# Module 5 — In-Class Activity (Starter)
**Topic:** Ensemble Learning in Practice  
**Time:** ~45–60 minutes

You will:
- Generate a small, human-readable dataset.
- Split and scale data.
- Train **baseline** models (Logistic Regression, Decision Tree, Random Forest).
- Train **ensemble** models (Bagging and AdaBoost).
- Build a **comparison table** (Accuracy, F1) and a quick bar chart.

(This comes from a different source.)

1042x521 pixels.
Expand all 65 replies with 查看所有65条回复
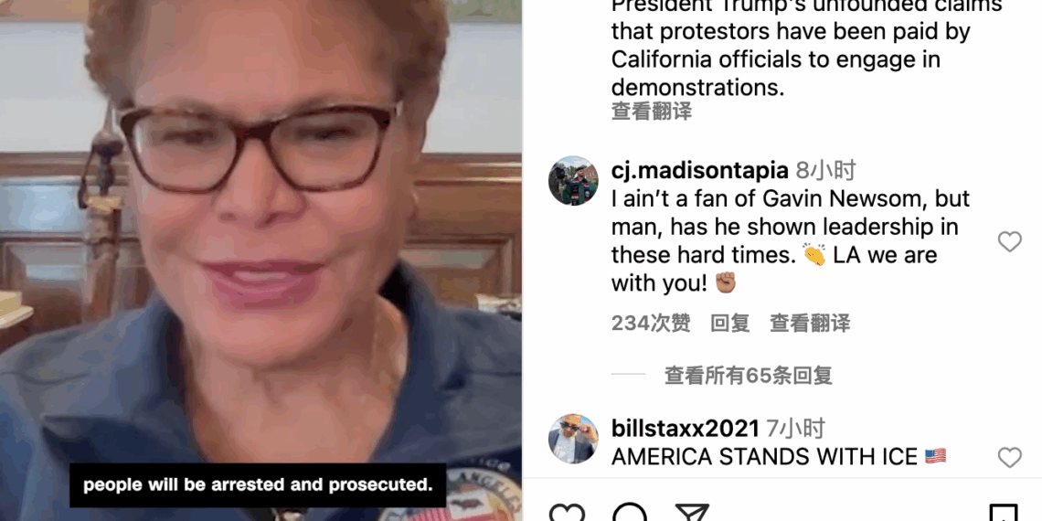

> This is a **starter** notebook: several spots are marked with `# TODO:`.  
> Fill them in with Python code before running.


In [None]:

# ============================================
# Step 1. Imports and setup
# ============================================

# TODO: Import any extra packages you need as you go
# (You can add them here as you discover missing names.)

import numpy as np
import pandas as pd
import matplotlib.pyplot as plt

from sklearn.model_selection import train_test_split
from sklearn.preprocessing import StandardScaler
from sklearn.metrics import accuracy_score, f1_score, classification_report, confusion_matrix

from sklearn.linear_model import LogisticRegression
from sklearn.tree import DecisionTreeClassifier
from sklearn.ensemble import RandomForestClassifier, BaggingClassifier, AdaBoostClassifier

import warnings
warnings.filterwarnings("ignore")
np.random.seed(7)  # For reproducibility



## Step 2. Generate a simple dataset

Dataset: **Project Habits → High Grade**  
Each row represents a student. Your goal is to predict whether they achieve a high final project grade (≥ 85).


In [None]:

# ============================================
# Step 2. Generate a simple dataset
# ============================================

n = 240  # number of samples (students)

# randint(low, high, size) draws integers in [low, high)
# Make sure the ranges are sensible and easy to explain.
DraftsSubmitted    = np.random.randint(0, 6,  n)   # 0..5 drafts (min=0, max=5)
PeerReviewsGiven   = np.random.randint(0, 11, n)   # 0..10 peer reviews
MeetingsWithTA     = np.random.randint(0, 7,  n)   # 0..6 TA meetings
OnTimeSubmissions  = np.random.randint(0, 11, n)   # 0..10 on-time submissions
WeekendCodingHours = np.random.randint(0, 16, n)   # 0..15 hrs/weekend

# Combine into a dataframe
df = pd.DataFrame({
    "DraftsSubmitted": DraftsSubmitted,
    "PeerReviewsGiven": PeerReviewsGiven,
    "MeetingsWithTA": MeetingsWithTA,
    "OnTimeSubmissions": OnTimeSubmissions,
    "WeekendCodingHours": WeekendCodingHours
})

# TODO: Create a rule-based label column "HighGrade".
# Suggested approach:
#   1) Build a 'score' that increases with good practices.
#   2) Map score → probability with a logistic function.
#   3) Convert to label: HighGrade = 1 if prob > threshold else 0.

score = (
    1.0 * DraftsSubmitted
  + 0.6 * (PeerReviewsGiven / 2.0)
  + 0.9 * MeetingsWithTA
  + 0.8 * (OnTimeSubmissions / 2.0)
  + 0.3 * (WeekendCodingHours / 3.0)
)

prob = 1.0 / (1.0 + np.exp(-0.9 * (score - 6.5)))
df["HighGrade"] = (prob > 0.55).astype(int)

# Quick data check
display(df.head())
print("HighGrade rate:", df["HighGrade"].mean().round(3))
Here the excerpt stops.